# REQUIREMENT
Pull out each line of the listing below that contains the string "Viewport", and copy every such line in full.

# MATERIAL SUPPLIED

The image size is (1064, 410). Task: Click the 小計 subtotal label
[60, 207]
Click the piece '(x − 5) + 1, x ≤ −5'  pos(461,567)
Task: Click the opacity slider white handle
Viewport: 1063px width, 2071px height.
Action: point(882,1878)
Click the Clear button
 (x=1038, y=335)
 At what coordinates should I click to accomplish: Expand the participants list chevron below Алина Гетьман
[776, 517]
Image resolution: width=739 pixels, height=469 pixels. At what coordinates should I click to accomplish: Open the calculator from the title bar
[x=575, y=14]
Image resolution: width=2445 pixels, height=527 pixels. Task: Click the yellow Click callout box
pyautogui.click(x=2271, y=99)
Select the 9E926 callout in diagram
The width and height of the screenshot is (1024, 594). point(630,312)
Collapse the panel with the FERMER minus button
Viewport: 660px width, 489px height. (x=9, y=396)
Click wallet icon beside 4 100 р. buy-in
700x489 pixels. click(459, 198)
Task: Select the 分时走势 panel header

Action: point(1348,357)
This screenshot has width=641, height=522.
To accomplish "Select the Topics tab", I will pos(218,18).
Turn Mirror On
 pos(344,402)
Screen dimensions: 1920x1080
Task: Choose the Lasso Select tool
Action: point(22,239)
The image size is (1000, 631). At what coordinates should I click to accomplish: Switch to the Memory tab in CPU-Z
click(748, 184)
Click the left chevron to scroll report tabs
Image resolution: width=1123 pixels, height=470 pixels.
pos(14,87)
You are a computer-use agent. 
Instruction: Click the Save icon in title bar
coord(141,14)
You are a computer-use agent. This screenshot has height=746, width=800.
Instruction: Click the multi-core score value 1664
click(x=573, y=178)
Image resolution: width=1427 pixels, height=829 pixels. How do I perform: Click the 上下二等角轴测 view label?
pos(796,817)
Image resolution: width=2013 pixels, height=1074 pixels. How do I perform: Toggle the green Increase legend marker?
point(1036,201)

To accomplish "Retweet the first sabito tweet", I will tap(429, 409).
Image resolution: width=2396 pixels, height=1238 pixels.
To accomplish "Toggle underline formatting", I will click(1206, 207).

# CORRECT ANSWER
Viewport: 1063px width, 2071px height.
Viewport: 660px width, 489px height. (x=9, y=396)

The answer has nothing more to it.